◆ Work instructions ◆
Repeat the lines from the line with "Task: Click the name Ahmet Cenap Tekeş" to the line with "Toggle dark mode" in the listing below, keeping both end lines and adding nothing.

◆ Records for processing ◆
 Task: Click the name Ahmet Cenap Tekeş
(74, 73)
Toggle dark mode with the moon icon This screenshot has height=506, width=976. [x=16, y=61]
...
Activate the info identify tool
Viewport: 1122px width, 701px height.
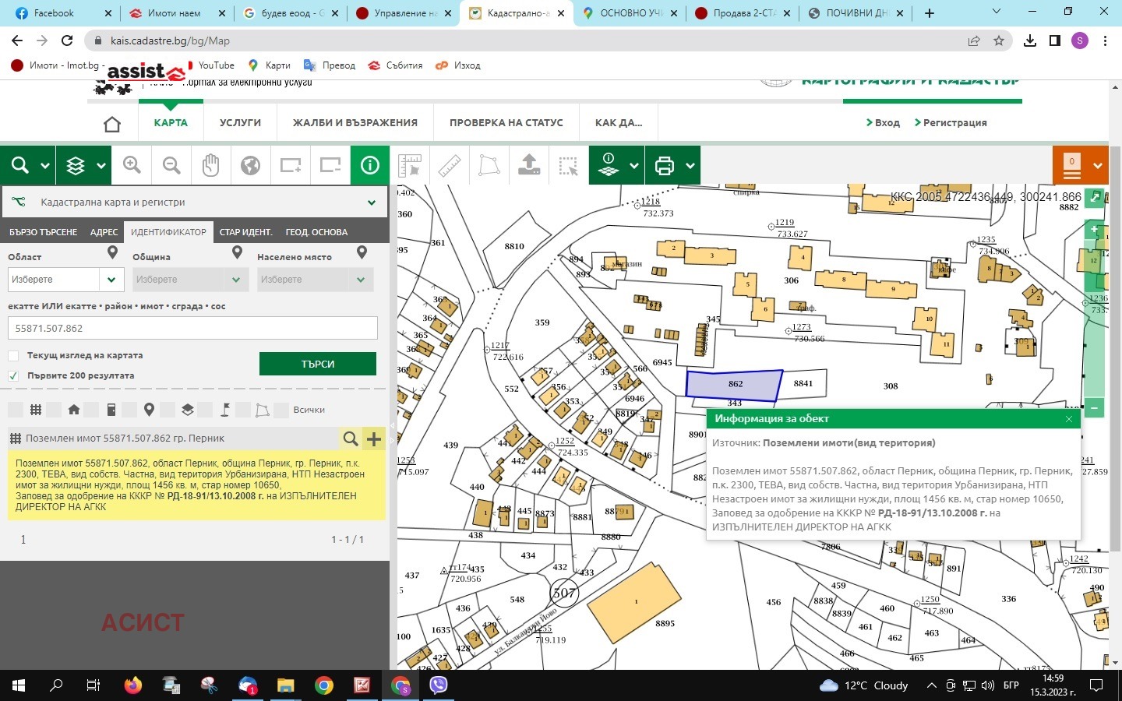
--
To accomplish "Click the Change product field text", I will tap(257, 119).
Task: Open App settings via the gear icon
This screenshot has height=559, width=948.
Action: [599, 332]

◆ Answer to this exercise ◆
 Task: Click the name Ahmet Cenap Tekeş
(74, 73)
Toggle dark mode with the moon icon This screenshot has height=506, width=976. [x=16, y=61]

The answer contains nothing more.